Given the dominance of the diesel generator in so many settings, it is our conviction that future scholarship should investigate not only the technical supporting role of diesel generators in local or national energy generation but, as we have tried to argue, the specific political economy engendered by the materiality of diesel generators. Creative methodologies may need to be developed to conduct such research. Our own fieldwork experience suggests that researchers who focus on the political economy of the diesel generator may encounter challenges typical of research in informal settings, including access to high-quality, publicly available and verifiable data, recruiting interview participants, and illegality, among other difficulties.

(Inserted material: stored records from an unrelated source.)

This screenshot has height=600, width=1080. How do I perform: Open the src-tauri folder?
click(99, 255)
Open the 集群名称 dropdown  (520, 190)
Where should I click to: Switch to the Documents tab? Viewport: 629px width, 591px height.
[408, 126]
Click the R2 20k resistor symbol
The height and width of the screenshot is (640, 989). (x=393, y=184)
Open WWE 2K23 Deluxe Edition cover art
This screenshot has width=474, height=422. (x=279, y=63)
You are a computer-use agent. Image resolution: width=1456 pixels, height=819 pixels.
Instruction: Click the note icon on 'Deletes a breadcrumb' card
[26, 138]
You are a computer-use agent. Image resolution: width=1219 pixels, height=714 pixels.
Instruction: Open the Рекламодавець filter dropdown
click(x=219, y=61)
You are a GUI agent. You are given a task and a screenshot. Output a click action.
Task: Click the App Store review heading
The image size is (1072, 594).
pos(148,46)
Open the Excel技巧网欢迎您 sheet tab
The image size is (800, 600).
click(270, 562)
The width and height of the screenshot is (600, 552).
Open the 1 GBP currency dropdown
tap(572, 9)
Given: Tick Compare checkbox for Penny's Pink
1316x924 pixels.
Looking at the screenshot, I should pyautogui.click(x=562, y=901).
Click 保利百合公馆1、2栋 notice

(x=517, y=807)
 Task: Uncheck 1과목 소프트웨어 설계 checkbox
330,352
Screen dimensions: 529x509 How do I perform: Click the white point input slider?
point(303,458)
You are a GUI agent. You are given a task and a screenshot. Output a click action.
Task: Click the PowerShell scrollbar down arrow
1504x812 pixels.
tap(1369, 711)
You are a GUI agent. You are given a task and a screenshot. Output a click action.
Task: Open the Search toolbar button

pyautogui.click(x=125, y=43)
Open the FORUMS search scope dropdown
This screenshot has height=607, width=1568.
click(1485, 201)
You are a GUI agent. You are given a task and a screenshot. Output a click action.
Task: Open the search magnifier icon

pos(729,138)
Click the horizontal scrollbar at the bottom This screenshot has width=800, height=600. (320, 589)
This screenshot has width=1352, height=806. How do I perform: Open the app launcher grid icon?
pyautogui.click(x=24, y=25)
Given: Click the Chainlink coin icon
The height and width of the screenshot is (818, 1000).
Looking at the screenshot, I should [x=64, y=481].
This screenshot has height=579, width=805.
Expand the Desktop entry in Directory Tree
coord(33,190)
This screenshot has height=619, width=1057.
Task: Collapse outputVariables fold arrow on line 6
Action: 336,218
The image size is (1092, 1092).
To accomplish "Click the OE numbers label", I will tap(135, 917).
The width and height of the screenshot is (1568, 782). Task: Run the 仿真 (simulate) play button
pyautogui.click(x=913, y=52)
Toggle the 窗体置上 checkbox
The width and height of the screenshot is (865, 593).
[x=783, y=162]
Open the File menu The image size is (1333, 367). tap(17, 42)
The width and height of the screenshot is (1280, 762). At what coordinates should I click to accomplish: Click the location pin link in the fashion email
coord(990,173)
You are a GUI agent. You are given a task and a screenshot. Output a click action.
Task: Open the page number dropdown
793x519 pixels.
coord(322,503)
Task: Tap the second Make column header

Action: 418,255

Such challenges are not insurmountable [
58], although researchers of the diesel generator may have to rely on qualitative research methods to generate empirical findings [
59].
The need to provide empirical and theoretical substantiation for the new reality of diesel generators gains additional significance in the broader normative context of achieving energy and social justice. While this article has at times taken a light-hearted approach, it remains the case that generators can and do cause significant environmental, financial and political hardship among the populations who use them, particularly in cases where generators are owned and operated by private, rent-seeking actors [
3,66]. As urban populations increase, so too will demand for electricity; in the absence of alternative solutions, this electricity may well be provided by diesel generators, meaning that urban populations will become increasingly exposed to the immensely harmful emissions produced by diesel generators. Diesel generators have been estimated to produce around forty toxic air contaminants [
60], which contribute to increased rates of non-communicable disease including lung cancer, asthma and rhinitis [
60,
61].
Finally, our article thrusts the diesel generator into the debate surrounding the nature of the energy `transition’ and the question of whether it is in fact appropriate to speak of an energy transition at all. The historian Jean-Baptiste Fressoz has recently argued that, given human societies’ tendency to use larger, not smaller, quantities of previously-exploited energy sources when exploiting new energy sources, the term `accumulation’ is more helpful than `transition’ [
12,
62,
63]. The success of the diesel generator only reinforces the impression of an almighty imbrication of renewable and non-renewable energy sources. In line with Fressoz and others who have made similar arguments [
10,
11], we do not deny the urgent need for the mass adoption of renewable energy forms; more solar energy is required, not less. Yet a clear-eyed approach to the installation of renewable energy is necessary, if only to counter the discursive strategies of renewable energy opponents that centre around its unreliability [
64]. Acknowledging the role of the diesel generator in the expansion of decentralised renewable energy requires us to examine, however reluctantly at times, the interlinkages necessary to secure electricity access.